Toujours aux Franciscains, Émeline Sauser, et sur l’esplanade de Sautron, Esther Donikian, deux jeunes photographes en émergence qui ont sillonné, dans le cadre d’une résidence à Saint-Nazaire l’an dernier, les plages de la cité portuaire : à pied ou à vélo du côté de Villès-Martin pour la seconde, « à différents moments de la journée et de l’année pour essayer de comprendre, d’observer les usages, les transformations, les ambiances. À force d’arpenter les mêmes lieux, j’ai fini par rencontrer des locaux, moi qui ai plutôt l’habitude de photographier des espaces vides, sans présence humaine. Je pense notamment à un groupe de retraitées qui se retrouve chaque jour sur la même plage. Elles m’ont accueillie et j’ai partagé plusieurs après-midis à leur côté. C’était super de dépasser la barrière du sujet, ça m’a donné une autre lecture des lieux ». Quant à la première, elle a posé son écoute sur des tronches de vie de passage ou d’ici qui lui ont donné « cinq minutes ou une heure » de leur temps, le temps de « saisir l’émotion vraie », confie Émeline qui avoue avoir mis quelques semaines à « cerner et apprivoiser » Saint-Nazaire qu’elle imagine, si elle avait une photo d’elle à réaliser, « en femme pirate, pleine de cicatrices, les cheveux au vent, avec 10 000 histoires à raconter ».
Partenariat avec le Chili
À la médiathèque, La boîte à archives, une installation vidéo signée Bastien Capela et réalisée à partir d’un ensemble de cartes postales datant de 1930 à 1980. Une œuvre de 20 minutes qui invite à un voyage nostalgique autour des plaisirs balnéaires et de l’imaginaire des vacances d’été dans divers sites de Loire-Atlantique. À la galerie Ar Men Du, la plasticienne néo-Nazairienne Sixtine Sévrière, marquée par la pollution des mers et les ravages des naufrages pétroliers, fait du ramassage de déchets des œuvres d’art singulières. À ses côtés, le Chilien Rodrigo Gómez Rovira qui « livre le récit troublé de son retour à Valparaíso en 1996 sur un cargo polonais parti d’Anvers, après 20 années d’exil en France ». Quant aux photographies de son compatriote Alejandro Olivares consacrées aux oubliés et marginalisés d’aujourd’hui, elles sont à découvrir au fort de Villès-Martin et sur le sentier côtier. Deux invités pour un premier partenariat avec le Festival international de photographie de Valparaiso et « qui va durer ». Un premier partenariat qui a également donné lieu à l’exposition insolite Les enfants à la plage en voyage, un projet d’échange entre des primaires chiliens et 96 élèves de l’Agglo qui ont créé des cartes postales visuelles et sonores (photo, écriture, mise en scène “plagiesque” et colorée !) exposées à Saint Nazaire, au jardin des Plantes, et à Valparaiso.
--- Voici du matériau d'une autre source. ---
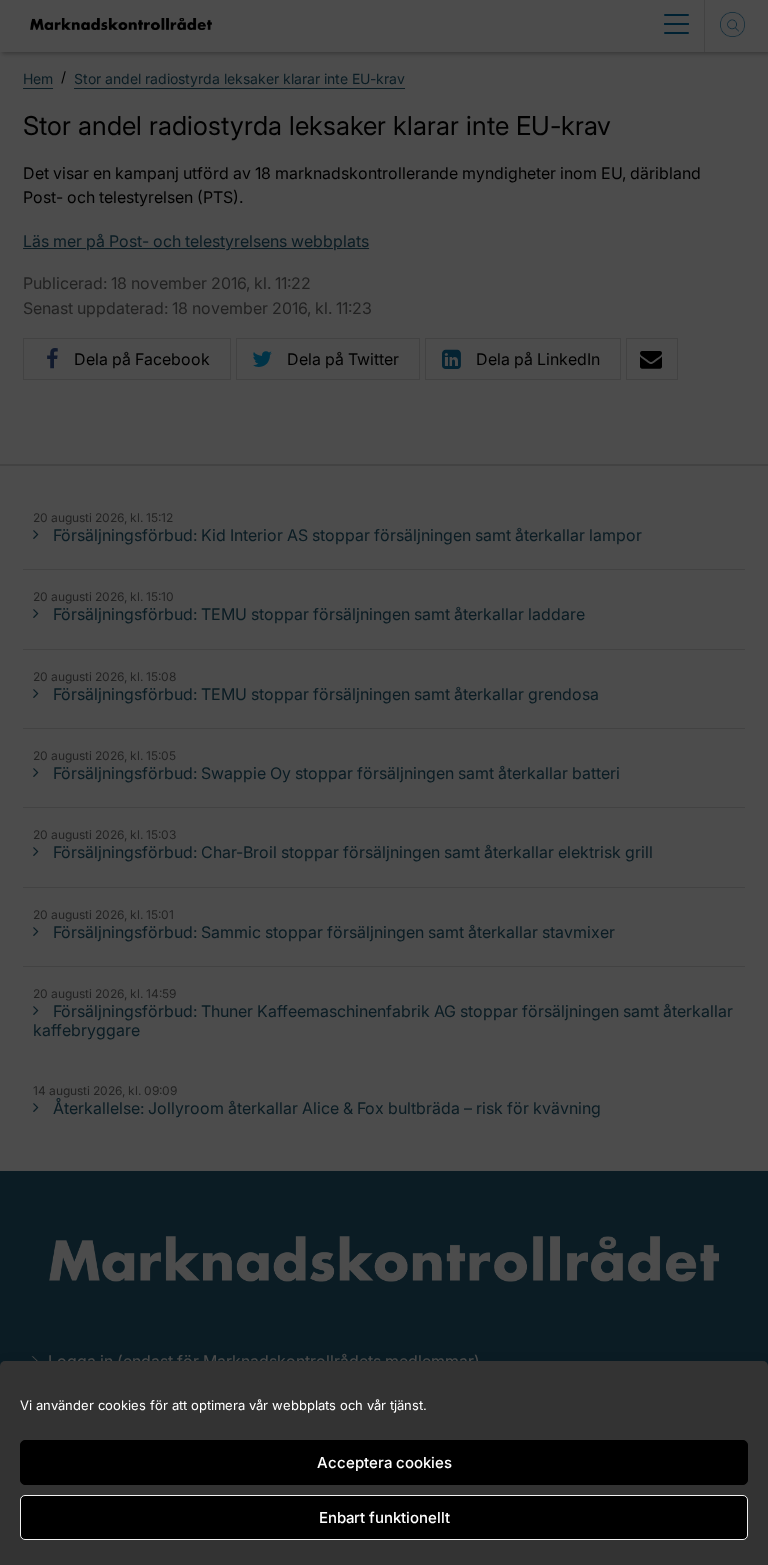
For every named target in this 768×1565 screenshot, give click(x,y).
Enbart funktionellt (384, 1517)
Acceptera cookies (384, 1462)
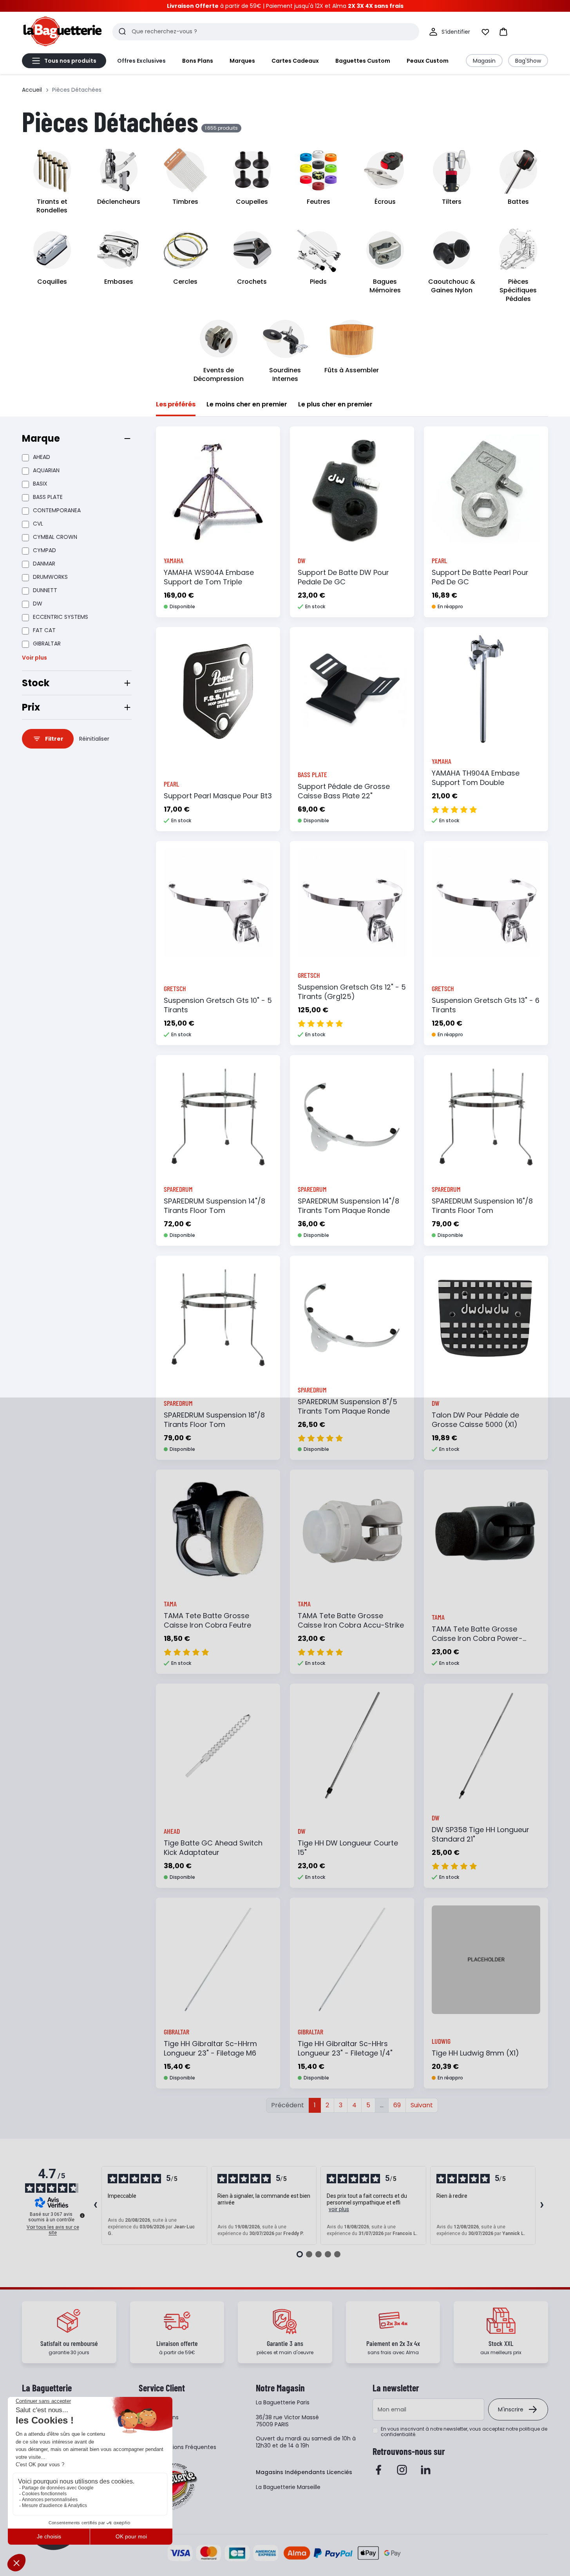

Un premier partenariat qui coulait de source, tellement « ces deux villes, ont de choses en commun… Le port, la plage, un festival de photographie, ce paquebot nommé Saint-Nazaire qui en 1870 et durant deux années consécutives a fait la liaison entre les deux cités, toujours en ébullition, qui ne cessent de grandir… » À l’image de Cargo devenu l’un des rendez-vous incontournables de la région avec ses quelque 200 000 visiteurs l’an dernier !
Tous à la plage
Une expo, un défi, une réussite… Avec près de 110 donateurs (80 % de Nazairiens, 20 % de l’Agglo et la Presqu’île) qui ont ouvert leurs albums à l’occasion d’une collecte menée en 2025, plus de 500 photographies ont été ainsi récoltées, datant de 1940 à nos jours.
À voir au jardin de Sautron, gare SNCF et ligne Hélyce.